Sorry for this perhaps stupid question.
I always feel not exactly clear what is vectorization, never really and fully understand it. I know there are many materials I can find on internet, google. But still not very clear what is vectorization.
Could anyone give some small examples? Thanks in advance!
Like, all the below code are using -O3 -xHost (or -Ofast -march=native in gfortran) optimization, and we are using a AVX2 CPU (256 bit register or something whatever). Actually all the below examples are using Intel Fortran, I am not sure if gfortran behave simialrly but I guess so.
Anyway,
I know in the following code, sorry for the sloppy code, see example1
example1
integer, parameter :: r8=selected_real_kind(15,9)
subroutine f(a,b,c)
real(kind=r8) :: a(1000), b(1000), c(1000)
c(:)=a(:)+b(:)
return
end
The above code should be vectorized,right? The real is real 8 type, it should took 64 bit in the ram. For AVX2 it is with 256 bit register or something, The above code is like doing c(1:4) = a(1:4) + b(1:4) in one clock cycle or something, and 4 is because 256/64=4.
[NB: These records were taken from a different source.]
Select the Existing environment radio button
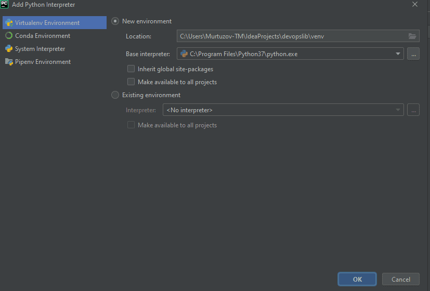The height and width of the screenshot is (291, 430). coord(115,95)
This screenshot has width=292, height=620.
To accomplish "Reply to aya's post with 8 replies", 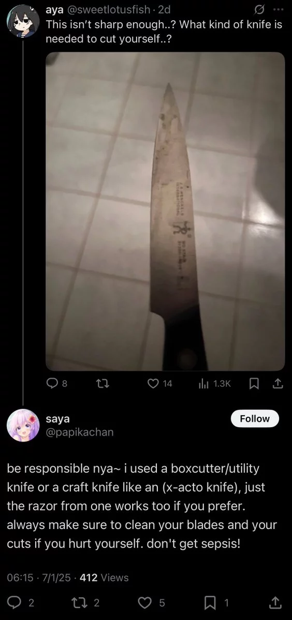I will [57, 383].
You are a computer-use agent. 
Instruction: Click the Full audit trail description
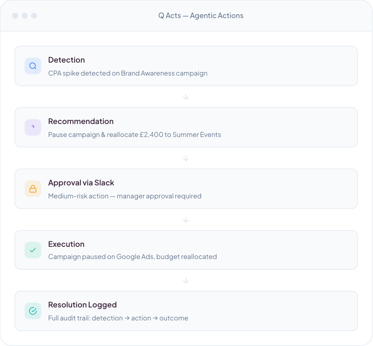(118, 318)
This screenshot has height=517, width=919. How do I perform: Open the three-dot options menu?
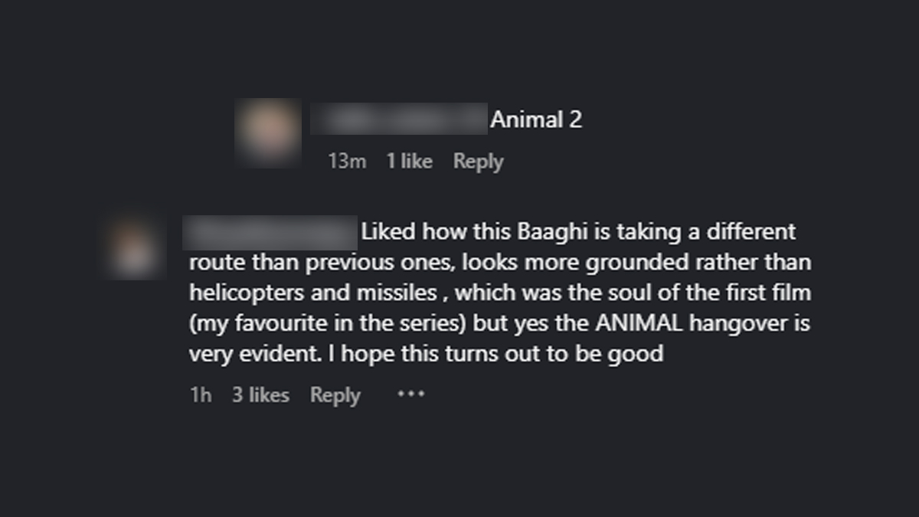[410, 394]
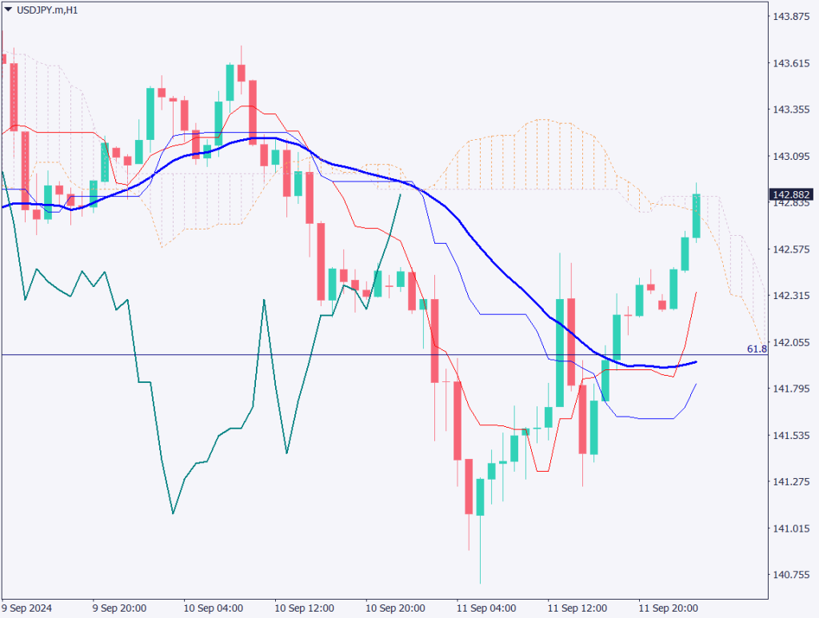819x618 pixels.
Task: Click the lowest green candle near 140.755
Action: (480, 496)
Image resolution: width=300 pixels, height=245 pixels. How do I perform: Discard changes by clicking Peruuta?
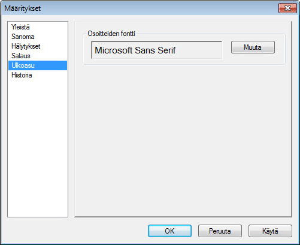coord(220,231)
But why the hell many times I found that actually doing the loop is faster? see example 2,
example2
integer, parameter :: r8=selected_real_kind(15,9)
subroutine f(a,b,c)
real(kind=r8) :: a(1000), b(1000), c(1000)
integer :: i
do i=1,1000
c(i)=a(i)+b(i)
endddo
return
end
I notice that the compiler in example1 may complain that the array are not aligned or something. Therefore actually example2 is faster than example1.
But I mean in principle both example1 and 2 should be the same speed right? In example2, the compiler should be smart enough to vectorize the code correspondingly.
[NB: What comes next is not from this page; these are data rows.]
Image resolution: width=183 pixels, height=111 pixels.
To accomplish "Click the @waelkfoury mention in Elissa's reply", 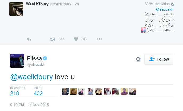I will tap(32, 77).
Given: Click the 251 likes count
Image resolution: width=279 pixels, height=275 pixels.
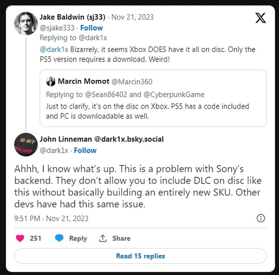Looking at the screenshot, I should [35, 238].
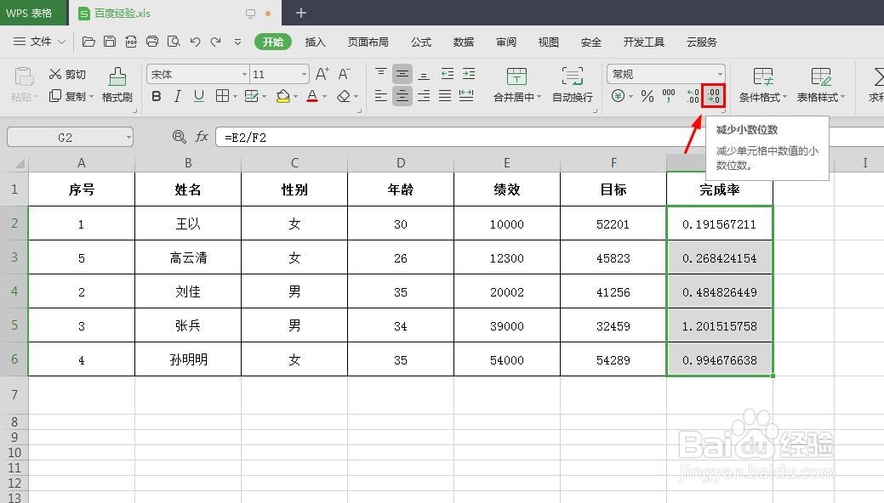
Task: Click the Percent style icon
Action: (647, 96)
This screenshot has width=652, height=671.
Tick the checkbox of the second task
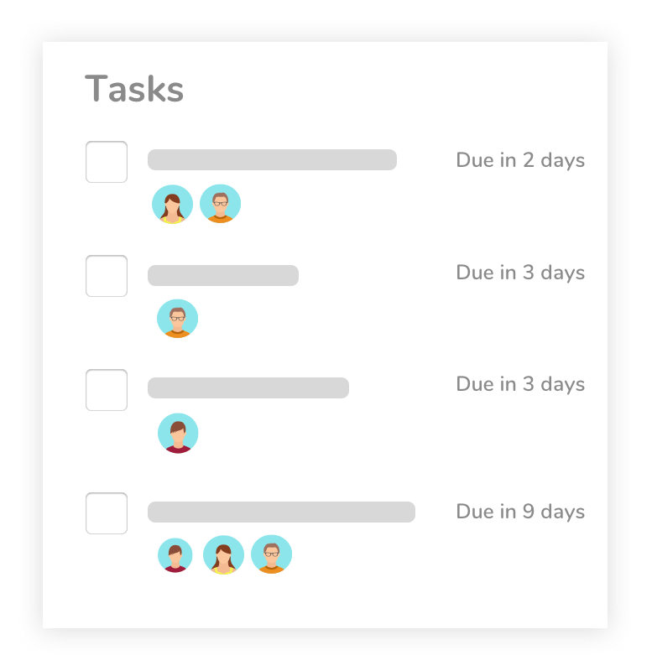pos(107,276)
Finally, in the below code, example3, is there any vectorization?
example3
integer, parameter :: r8=selected_real_kind(15,9)
subroutine f(a,b,c)
real(kind=r8) :: a(1000), b(1000), c(1000)
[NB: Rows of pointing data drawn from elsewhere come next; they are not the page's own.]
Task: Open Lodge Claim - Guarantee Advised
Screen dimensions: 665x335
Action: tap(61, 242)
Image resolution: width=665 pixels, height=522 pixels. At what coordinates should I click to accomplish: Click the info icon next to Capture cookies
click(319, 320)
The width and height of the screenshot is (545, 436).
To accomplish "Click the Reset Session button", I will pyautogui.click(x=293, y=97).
c(:) = exp(a(:)) + log(b(:))
return
end
or slightly complicated things like, example4
example4
integer, parameter :: r8=selected_real_kind(15,9)
subroutine f(a,b,c)
real(kind=r8) :: a(1000), b(1000), c(1000)
c(:) = exp(a(:)) + log(b(:)) + exp(a(:)) * log(b(:))
return
end
I mean is vectorization is only for those very basic operatons like, op = + - * /
a(:) = b(:) op c(:)
However, for something more complicated, like
a(:) = log(b(:) + c(:)*exp(a(:))*ln(b(:)))
Then vectorization may not work?
It seems in many case using a do loop is faster than writing things like a(:)=b(:)+c(:). It seem the compiler are doing very good job or highly optimized in just doing the do loops.
I also noticed an author wrote a guide for optimization Fortran code, is what he said in the manual still true?